In some implementations, the support structure 150 is formed in the non-display region proximate to at least one side of the display region 160. That is, in the alternative implementations, the support structure may be formed on any side of the non-display region in the liquid crystal display panel, for example, formed on one or more sides of the left side, the right side, the upper side, and the lower side of the liquid crystal display panel. For example, as shown in FIG. 1, the support structure 150 may be formed on the left and right sides of the liquid crystal display panel. In some applications, the left and right sides of the liquid crystal display panel are provided with no electrical components for forming a circuit, and thus the frame glue 140, under the effect of extrusion, will directly contact with the liquid crystal layer, in the process of aligning and fitting the array substrate 110 and the color film substrate 120. However, as shown in FIG. 1, the support structure 150 formed on the left and right sides of the liquid crystal display panel can avoid the frame glue 140, under the effect of extrusion, from diffusing into the display region and entering the liquid crystal layer 130 in the process of aligning and fitting the array substrate 110 and the color film substrate 120. In another aspect, each of the upper and lower sides of the liquid crystal display panel is generally provided with some electrical components for forming a circuit, and thus the position of coating the frame glue 140 on the upper and lower sides of the liquid crystal display panel is relatively far away from the display region.
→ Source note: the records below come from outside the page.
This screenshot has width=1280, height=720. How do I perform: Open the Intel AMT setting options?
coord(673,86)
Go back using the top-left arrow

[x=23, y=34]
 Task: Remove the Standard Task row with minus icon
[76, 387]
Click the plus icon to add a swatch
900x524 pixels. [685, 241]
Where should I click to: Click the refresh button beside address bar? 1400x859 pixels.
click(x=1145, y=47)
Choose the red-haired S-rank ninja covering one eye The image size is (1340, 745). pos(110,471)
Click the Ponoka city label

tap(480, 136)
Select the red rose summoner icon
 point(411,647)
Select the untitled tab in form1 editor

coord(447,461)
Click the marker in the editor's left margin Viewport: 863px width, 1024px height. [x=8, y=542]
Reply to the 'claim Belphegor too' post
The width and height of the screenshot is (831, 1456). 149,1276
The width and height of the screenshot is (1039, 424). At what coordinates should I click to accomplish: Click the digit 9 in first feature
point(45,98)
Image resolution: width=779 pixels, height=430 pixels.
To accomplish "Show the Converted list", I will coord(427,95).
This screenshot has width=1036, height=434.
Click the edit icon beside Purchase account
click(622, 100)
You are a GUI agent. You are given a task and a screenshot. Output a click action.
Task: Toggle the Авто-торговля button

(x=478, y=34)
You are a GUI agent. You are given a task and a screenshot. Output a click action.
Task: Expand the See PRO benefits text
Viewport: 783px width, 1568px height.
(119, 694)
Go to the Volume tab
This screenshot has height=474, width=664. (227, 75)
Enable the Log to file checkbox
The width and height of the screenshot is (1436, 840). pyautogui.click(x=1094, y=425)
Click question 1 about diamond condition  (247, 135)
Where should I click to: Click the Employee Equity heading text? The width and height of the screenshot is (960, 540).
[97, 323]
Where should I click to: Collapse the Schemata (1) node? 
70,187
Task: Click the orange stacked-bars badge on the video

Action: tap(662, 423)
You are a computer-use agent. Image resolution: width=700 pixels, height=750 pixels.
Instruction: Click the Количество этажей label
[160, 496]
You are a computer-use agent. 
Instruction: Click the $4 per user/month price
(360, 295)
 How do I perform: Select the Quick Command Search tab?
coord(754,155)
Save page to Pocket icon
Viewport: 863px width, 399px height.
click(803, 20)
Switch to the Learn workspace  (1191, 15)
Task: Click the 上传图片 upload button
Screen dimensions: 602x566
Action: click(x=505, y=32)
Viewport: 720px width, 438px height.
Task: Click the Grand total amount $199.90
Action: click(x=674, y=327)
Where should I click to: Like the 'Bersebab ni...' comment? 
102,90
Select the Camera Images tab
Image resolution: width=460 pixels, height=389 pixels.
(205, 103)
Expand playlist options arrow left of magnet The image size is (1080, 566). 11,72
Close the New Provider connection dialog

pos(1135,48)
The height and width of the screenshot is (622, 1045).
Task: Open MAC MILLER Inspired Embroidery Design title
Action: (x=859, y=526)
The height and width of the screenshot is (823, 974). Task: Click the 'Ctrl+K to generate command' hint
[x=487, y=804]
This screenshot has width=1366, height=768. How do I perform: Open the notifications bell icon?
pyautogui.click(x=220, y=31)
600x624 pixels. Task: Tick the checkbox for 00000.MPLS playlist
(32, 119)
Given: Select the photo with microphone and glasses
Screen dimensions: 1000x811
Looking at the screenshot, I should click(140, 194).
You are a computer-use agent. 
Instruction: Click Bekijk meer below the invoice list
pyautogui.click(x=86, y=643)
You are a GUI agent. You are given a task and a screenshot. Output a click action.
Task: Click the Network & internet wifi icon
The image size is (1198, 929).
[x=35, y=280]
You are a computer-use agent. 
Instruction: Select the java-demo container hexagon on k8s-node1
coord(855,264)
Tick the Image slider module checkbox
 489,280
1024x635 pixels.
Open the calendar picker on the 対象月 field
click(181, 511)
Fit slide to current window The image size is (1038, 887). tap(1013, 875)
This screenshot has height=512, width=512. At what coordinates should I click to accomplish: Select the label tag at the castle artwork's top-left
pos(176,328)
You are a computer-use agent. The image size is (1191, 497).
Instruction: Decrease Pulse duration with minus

In the process of aligning and fitting the array substrate 110 and the color film substrate 120, the probability for the frame glue 140 formed on the upper and lower sides of the color film substrate 110, under the effect of extrusion, to be in contact with the liquid crystal layer is low. Therefore, the support structure 150 is not provided on the upper and lower sides of the liquid crystal display panel, which may on one hand avoid the frame border on the upper and lower sides of the liquid crystal display panel from being further increased, and on the other hand avoid the cost of manufacturing the liquid crystal display panel from being increased.
FIG. 3 shows a schematic structural view of the liquid crystal display panel according to another embodiment; and FIG. 4 is a cross-sectional view along B-B in FIG. 3.
As shown in FIG. 3 and FIG. 4, similar to the embodiment shown in FIG. 1 and FIG. 2, the liquid crystal display panel in this embodiment also includes an array substrate 310, a color film substrate 320 disposed corresponding to the array substrate 310, a liquid crystal layer 330 formed between the array substrate 310 and the color film substrate 320, and a frame glue 340 for binding the array substrate 310 and the color film substrate 320.
The array substrate 310 includes a thin film transistor device layer 311 and a first film layer formed above the thin film transistor device layer 311.
The liquid crystal display panel further includes a support structure 350 formed between the array substrate 310 and the color film substrate 320. Herein, the support structure 350 includes a support pillar 321 formed on the color film substrate 320 and a pad 312 formed on the first film layer.
The liquid crystal display panel includes a display region 360 and a non-display region surrounding the display region. The support pillar 321 and the pad 312 are located within the non-display region of the liquid crystal display panel, and the support pillar 321 is in contact with the pad 312.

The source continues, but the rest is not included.